# What is needed
For the data below, restate word for word only the lines from the line containing "Click the depth gauge bar showing 7" through the line containing "You are a computer-use agent. The", both ends included.
Data extracts START
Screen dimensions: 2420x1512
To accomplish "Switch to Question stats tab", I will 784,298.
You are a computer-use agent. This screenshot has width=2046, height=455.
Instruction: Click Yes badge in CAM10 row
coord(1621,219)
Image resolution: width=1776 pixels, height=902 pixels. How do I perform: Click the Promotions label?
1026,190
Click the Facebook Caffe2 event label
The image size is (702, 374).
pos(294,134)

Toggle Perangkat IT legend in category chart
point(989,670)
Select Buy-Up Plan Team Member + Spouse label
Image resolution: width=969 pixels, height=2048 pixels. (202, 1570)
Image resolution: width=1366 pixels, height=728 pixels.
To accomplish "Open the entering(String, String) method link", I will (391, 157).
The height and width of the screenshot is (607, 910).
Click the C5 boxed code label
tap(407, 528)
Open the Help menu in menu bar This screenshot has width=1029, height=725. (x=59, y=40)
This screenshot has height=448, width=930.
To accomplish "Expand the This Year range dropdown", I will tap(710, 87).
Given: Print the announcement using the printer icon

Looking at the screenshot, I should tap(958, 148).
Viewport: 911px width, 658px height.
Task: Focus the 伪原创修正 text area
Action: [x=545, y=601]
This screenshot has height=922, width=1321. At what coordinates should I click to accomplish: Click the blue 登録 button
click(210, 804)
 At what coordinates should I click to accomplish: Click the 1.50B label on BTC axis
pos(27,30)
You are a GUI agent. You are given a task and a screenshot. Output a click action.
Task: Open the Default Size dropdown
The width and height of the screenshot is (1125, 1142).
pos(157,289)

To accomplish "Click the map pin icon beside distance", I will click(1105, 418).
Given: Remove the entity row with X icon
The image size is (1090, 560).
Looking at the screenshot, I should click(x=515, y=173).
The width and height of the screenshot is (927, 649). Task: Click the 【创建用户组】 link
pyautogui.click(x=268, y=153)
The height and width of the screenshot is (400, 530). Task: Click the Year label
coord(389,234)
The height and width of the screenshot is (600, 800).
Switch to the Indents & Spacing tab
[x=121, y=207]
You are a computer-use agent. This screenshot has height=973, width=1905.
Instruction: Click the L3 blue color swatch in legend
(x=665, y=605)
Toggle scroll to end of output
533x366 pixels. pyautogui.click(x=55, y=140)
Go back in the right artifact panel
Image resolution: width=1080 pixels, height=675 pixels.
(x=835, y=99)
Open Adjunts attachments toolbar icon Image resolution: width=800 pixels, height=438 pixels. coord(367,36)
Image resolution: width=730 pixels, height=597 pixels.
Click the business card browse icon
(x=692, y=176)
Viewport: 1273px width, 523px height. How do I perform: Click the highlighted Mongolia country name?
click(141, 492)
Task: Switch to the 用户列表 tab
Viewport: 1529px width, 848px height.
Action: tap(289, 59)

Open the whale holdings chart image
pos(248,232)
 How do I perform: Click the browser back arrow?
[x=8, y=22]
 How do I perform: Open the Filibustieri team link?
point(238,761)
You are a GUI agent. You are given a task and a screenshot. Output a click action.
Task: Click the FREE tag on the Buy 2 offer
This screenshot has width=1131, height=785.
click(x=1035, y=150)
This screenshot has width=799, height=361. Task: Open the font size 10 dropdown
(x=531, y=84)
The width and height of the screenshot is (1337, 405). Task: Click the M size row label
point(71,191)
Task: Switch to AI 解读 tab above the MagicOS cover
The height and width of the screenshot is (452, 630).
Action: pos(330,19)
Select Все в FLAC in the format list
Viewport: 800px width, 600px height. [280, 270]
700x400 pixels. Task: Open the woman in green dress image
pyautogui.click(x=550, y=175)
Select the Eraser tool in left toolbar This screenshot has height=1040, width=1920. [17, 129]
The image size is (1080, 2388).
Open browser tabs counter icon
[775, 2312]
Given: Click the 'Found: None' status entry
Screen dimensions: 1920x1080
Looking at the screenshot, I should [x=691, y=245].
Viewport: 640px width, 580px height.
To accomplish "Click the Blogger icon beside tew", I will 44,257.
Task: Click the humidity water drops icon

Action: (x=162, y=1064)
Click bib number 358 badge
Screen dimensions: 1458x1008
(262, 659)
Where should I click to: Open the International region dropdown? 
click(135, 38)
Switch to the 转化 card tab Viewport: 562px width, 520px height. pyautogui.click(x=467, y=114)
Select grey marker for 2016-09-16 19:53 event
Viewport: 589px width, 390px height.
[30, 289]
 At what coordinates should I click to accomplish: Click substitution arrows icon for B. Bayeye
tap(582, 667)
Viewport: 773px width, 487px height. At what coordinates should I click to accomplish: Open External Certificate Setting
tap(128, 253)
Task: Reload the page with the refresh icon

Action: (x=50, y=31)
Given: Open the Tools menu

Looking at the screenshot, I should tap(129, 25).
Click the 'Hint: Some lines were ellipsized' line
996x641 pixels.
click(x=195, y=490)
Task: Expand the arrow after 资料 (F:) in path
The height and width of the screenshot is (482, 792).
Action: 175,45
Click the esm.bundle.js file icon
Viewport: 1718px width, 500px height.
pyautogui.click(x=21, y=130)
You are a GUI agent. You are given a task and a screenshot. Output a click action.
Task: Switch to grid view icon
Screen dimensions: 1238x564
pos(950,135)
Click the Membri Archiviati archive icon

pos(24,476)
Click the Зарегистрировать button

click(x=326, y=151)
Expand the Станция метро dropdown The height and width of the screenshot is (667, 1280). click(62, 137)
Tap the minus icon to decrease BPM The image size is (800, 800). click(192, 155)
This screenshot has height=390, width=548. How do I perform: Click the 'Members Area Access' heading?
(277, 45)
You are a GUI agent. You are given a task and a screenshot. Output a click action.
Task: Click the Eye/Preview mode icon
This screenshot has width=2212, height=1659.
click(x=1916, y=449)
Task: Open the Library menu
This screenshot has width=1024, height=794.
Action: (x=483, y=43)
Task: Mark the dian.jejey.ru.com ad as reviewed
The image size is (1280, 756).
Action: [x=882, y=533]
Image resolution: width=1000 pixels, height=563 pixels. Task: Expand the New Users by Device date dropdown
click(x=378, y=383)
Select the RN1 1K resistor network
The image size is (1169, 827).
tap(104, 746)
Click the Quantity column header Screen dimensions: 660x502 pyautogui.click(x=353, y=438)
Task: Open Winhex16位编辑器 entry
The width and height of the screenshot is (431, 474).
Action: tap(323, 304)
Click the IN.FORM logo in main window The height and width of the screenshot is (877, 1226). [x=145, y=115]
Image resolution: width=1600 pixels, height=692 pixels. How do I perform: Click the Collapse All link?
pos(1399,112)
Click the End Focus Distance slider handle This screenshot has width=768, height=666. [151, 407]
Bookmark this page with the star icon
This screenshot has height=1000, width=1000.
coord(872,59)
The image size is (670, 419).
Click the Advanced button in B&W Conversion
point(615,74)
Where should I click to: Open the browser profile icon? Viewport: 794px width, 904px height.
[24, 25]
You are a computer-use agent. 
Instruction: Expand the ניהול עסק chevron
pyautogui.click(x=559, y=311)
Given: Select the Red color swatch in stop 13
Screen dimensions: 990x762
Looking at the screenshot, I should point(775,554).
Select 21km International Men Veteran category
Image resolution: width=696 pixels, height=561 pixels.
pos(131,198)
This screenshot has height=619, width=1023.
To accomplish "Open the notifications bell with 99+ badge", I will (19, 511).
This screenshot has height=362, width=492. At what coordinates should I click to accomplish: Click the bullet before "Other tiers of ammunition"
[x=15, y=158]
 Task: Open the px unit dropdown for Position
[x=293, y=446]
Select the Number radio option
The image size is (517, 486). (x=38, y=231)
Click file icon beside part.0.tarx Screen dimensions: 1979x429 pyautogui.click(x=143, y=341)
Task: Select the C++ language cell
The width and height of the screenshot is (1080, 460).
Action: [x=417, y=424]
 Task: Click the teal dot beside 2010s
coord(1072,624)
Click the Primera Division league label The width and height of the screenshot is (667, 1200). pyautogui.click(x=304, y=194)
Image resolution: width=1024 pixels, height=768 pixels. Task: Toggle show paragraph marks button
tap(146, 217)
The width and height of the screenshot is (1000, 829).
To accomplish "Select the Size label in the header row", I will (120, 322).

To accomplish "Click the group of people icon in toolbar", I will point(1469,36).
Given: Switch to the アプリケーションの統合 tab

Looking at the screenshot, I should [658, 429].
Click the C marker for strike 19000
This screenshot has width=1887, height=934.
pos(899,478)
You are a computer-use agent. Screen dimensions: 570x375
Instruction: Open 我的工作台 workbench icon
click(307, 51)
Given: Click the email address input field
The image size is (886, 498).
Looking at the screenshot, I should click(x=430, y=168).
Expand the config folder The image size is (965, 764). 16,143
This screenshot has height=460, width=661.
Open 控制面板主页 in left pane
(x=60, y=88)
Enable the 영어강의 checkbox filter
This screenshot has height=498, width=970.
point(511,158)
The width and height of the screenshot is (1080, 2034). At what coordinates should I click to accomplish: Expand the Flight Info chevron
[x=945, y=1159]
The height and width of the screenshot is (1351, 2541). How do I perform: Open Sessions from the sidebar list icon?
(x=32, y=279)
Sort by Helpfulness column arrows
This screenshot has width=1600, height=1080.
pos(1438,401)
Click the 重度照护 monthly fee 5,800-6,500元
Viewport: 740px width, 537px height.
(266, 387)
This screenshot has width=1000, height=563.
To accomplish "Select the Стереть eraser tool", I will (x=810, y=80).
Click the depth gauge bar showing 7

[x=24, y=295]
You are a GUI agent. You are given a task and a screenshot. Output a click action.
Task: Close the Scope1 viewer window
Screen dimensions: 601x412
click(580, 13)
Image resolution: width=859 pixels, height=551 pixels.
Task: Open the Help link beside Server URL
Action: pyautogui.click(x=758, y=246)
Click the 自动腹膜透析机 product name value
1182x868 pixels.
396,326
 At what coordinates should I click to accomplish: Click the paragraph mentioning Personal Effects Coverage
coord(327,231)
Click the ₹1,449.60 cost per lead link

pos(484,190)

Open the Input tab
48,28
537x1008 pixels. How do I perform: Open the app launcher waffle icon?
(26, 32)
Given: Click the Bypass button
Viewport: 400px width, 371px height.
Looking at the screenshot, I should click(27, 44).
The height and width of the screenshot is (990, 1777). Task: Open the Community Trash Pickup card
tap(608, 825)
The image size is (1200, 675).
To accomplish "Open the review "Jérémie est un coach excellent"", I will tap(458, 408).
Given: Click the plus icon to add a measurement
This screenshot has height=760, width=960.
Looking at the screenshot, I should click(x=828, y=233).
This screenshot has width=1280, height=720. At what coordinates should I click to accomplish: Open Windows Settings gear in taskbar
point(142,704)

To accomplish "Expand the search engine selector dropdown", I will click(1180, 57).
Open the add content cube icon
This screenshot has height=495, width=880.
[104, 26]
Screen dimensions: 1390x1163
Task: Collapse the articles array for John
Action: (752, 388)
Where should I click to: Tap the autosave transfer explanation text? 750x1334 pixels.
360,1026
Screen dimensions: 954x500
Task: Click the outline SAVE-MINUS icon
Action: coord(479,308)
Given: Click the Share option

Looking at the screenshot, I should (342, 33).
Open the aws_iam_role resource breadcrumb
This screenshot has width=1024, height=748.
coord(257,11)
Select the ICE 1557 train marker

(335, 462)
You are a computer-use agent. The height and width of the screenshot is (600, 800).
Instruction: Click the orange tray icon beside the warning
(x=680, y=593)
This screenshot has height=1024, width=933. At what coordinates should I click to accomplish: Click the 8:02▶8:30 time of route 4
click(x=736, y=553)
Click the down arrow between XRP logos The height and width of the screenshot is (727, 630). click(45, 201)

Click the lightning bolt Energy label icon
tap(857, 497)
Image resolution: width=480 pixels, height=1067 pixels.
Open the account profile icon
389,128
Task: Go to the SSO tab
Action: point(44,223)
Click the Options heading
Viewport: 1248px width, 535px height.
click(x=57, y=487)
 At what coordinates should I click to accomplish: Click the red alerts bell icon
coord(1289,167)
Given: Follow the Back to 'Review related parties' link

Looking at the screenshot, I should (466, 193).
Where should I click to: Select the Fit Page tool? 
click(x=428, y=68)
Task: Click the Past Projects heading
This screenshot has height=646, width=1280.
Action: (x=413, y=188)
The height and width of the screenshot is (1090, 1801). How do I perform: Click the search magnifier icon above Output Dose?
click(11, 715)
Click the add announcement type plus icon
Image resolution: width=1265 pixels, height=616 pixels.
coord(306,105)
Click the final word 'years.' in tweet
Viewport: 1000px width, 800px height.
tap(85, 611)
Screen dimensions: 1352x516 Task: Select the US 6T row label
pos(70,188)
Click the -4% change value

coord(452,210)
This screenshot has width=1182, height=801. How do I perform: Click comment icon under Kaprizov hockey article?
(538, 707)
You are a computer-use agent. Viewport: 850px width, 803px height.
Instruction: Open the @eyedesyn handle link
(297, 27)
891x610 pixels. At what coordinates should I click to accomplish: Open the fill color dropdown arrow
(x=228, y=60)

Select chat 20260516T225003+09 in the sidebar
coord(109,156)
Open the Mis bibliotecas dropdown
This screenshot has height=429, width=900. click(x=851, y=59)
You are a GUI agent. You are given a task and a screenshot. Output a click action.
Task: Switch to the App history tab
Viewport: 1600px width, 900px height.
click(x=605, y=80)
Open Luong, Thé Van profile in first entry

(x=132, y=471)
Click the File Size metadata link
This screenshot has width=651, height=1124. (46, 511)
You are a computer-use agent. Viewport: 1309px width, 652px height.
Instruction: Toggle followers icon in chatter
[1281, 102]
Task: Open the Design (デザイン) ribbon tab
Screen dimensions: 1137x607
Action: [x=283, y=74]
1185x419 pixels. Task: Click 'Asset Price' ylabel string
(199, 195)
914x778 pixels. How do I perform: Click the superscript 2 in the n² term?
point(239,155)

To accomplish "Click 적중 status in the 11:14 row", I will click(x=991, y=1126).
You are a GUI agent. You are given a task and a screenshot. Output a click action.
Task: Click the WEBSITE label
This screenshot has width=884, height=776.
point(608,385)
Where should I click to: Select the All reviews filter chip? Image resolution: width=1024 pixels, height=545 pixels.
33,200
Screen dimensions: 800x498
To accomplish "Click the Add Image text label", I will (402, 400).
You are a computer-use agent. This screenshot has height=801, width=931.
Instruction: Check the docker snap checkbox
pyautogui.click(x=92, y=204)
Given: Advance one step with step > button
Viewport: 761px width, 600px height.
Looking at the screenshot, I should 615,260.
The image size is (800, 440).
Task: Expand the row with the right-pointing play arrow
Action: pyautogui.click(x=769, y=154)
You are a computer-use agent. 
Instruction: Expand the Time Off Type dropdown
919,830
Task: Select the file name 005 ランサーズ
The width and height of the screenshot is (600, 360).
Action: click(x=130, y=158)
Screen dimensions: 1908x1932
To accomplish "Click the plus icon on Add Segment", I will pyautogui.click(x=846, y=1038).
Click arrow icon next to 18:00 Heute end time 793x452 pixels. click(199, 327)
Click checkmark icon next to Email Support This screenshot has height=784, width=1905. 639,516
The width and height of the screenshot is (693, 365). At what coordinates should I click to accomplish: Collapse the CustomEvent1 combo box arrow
Data extracts END
# Completed exercise
Click the depth gauge bar showing 7

[x=24, y=295]
You are a GUI agent. You are given a task and a screenshot. Output a click action.
Task: Close the Scope1 viewer window
Screen dimensions: 601x412
click(580, 13)
Image resolution: width=859 pixels, height=551 pixels.
Task: Open the Help link beside Server URL
Action: pyautogui.click(x=758, y=246)
Click the 自动腹膜透析机 product name value
1182x868 pixels.
396,326
 At what coordinates should I click to accomplish: Click the paragraph mentioning Personal Effects Coverage
coord(327,231)
Click the ₹1,449.60 cost per lead link

pos(484,190)

Open the Input tab
48,28
537x1008 pixels. How do I perform: Open the app launcher waffle icon?
(26, 32)
Given: Click the Bypass button
Viewport: 400px width, 371px height.
Looking at the screenshot, I should click(27, 44).
The height and width of the screenshot is (990, 1777). Task: Open the Community Trash Pickup card
tap(608, 825)
The image size is (1200, 675).
To accomplish "Open the review "Jérémie est un coach excellent"", I will tap(458, 408).
Given: Click the plus icon to add a measurement
This screenshot has height=760, width=960.
Looking at the screenshot, I should click(x=828, y=233).
This screenshot has width=1280, height=720. At what coordinates should I click to accomplish: Open Windows Settings gear in taskbar
point(142,704)

To accomplish "Expand the search engine selector dropdown", I will click(1180, 57).
Open the add content cube icon
This screenshot has height=495, width=880.
[104, 26]
Screen dimensions: 1390x1163
Task: Collapse the articles array for John
Action: (752, 388)
Where should I click to: Tap the autosave transfer explanation text? 750x1334 pixels.
360,1026
Screen dimensions: 954x500
Task: Click the outline SAVE-MINUS icon
Action: coord(479,308)
Given: Click the Share option

Looking at the screenshot, I should (342, 33).
Open the aws_iam_role resource breadcrumb
This screenshot has width=1024, height=748.
coord(257,11)
Select the ICE 1557 train marker

(335, 462)
You are a computer-use agent. The height and width of the screenshot is (600, 800).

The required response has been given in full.